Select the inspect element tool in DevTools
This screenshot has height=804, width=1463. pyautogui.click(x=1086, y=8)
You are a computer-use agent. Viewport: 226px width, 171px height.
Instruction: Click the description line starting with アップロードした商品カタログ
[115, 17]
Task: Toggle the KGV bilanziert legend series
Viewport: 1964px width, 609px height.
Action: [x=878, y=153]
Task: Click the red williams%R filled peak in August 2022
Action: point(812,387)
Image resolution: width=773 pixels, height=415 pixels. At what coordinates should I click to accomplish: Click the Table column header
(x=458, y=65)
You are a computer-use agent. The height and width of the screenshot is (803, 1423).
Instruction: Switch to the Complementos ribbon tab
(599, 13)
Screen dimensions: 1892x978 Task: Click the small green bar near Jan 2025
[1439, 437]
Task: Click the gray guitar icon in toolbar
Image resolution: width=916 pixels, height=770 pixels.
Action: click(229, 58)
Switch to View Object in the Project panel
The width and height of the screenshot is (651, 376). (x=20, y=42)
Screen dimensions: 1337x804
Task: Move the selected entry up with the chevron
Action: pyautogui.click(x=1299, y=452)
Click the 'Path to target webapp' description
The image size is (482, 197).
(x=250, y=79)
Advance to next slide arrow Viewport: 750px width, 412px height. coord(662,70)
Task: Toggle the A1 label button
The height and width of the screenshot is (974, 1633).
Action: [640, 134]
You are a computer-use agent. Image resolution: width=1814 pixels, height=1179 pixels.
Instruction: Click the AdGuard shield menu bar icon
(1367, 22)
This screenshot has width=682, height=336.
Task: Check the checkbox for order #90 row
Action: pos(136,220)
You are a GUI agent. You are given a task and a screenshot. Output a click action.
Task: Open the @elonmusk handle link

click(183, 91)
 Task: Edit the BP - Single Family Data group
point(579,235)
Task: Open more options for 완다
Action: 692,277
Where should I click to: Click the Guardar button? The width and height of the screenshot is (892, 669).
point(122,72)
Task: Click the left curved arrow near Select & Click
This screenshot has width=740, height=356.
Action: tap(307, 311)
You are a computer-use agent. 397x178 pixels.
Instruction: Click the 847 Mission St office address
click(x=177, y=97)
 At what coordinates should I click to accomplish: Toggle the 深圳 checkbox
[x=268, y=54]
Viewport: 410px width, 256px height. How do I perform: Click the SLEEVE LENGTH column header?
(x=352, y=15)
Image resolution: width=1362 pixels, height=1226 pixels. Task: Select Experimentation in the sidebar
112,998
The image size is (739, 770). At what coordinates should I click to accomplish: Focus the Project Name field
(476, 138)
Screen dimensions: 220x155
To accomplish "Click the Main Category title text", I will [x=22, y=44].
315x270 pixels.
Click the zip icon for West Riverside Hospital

================

* Task objective:
Rewrite the entire listing above, replacing "computer-use agent" with "desktop automation agent" each time it occurs and keeping every other character the same.

* Complete answer:
Select the inspect element tool in DevTools
This screenshot has height=804, width=1463. pyautogui.click(x=1086, y=8)
You are a desktop automation agent. Viewport: 226px width, 171px height.
Instruction: Click the description line starting with アップロードした商品カタログ
[115, 17]
Task: Toggle the KGV bilanziert legend series
Viewport: 1964px width, 609px height.
Action: [x=878, y=153]
Task: Click the red williams%R filled peak in August 2022
Action: point(812,387)
Image resolution: width=773 pixels, height=415 pixels. At what coordinates should I click to accomplish: Click the Table column header
(x=458, y=65)
You are a desktop automation agent. The height and width of the screenshot is (803, 1423).
Instruction: Switch to the Complementos ribbon tab
(599, 13)
Screen dimensions: 1892x978 Task: Click the small green bar near Jan 2025
[1439, 437]
Task: Click the gray guitar icon in toolbar
Image resolution: width=916 pixels, height=770 pixels.
Action: click(229, 58)
Switch to View Object in the Project panel
The width and height of the screenshot is (651, 376). (x=20, y=42)
Screen dimensions: 1337x804
Task: Move the selected entry up with the chevron
Action: pyautogui.click(x=1299, y=452)
Click the 'Path to target webapp' description
The image size is (482, 197).
(x=250, y=79)
Advance to next slide arrow Viewport: 750px width, 412px height. coord(662,70)
Task: Toggle the A1 label button
The height and width of the screenshot is (974, 1633).
Action: [640, 134]
You are a desktop automation agent. Image resolution: width=1814 pixels, height=1179 pixels.
Instruction: Click the AdGuard shield menu bar icon
(1367, 22)
This screenshot has width=682, height=336.
Task: Check the checkbox for order #90 row
Action: pos(136,220)
You are a GUI agent. You are given a task and a screenshot. Output a click action.
Task: Open the @elonmusk handle link

click(183, 91)
 Task: Edit the BP - Single Family Data group
point(579,235)
Task: Open more options for 완다
Action: 692,277
Where should I click to: Click the Guardar button? The width and height of the screenshot is (892, 669).
point(122,72)
Task: Click the left curved arrow near Select & Click
This screenshot has width=740, height=356.
Action: tap(307, 311)
You are a desktop automation agent. 397x178 pixels.
Instruction: Click the 847 Mission St office address
click(x=177, y=97)
 At what coordinates should I click to accomplish: Toggle the 深圳 checkbox
[x=268, y=54]
Viewport: 410px width, 256px height. How do I perform: Click the SLEEVE LENGTH column header?
(x=352, y=15)
Image resolution: width=1362 pixels, height=1226 pixels. Task: Select Experimentation in the sidebar
112,998
The image size is (739, 770). At what coordinates should I click to accomplish: Focus the Project Name field
(476, 138)
Screen dimensions: 220x155
To accomplish "Click the Main Category title text", I will [x=22, y=44].
315x270 pixels.
Click the zip icon for West Riverside Hospital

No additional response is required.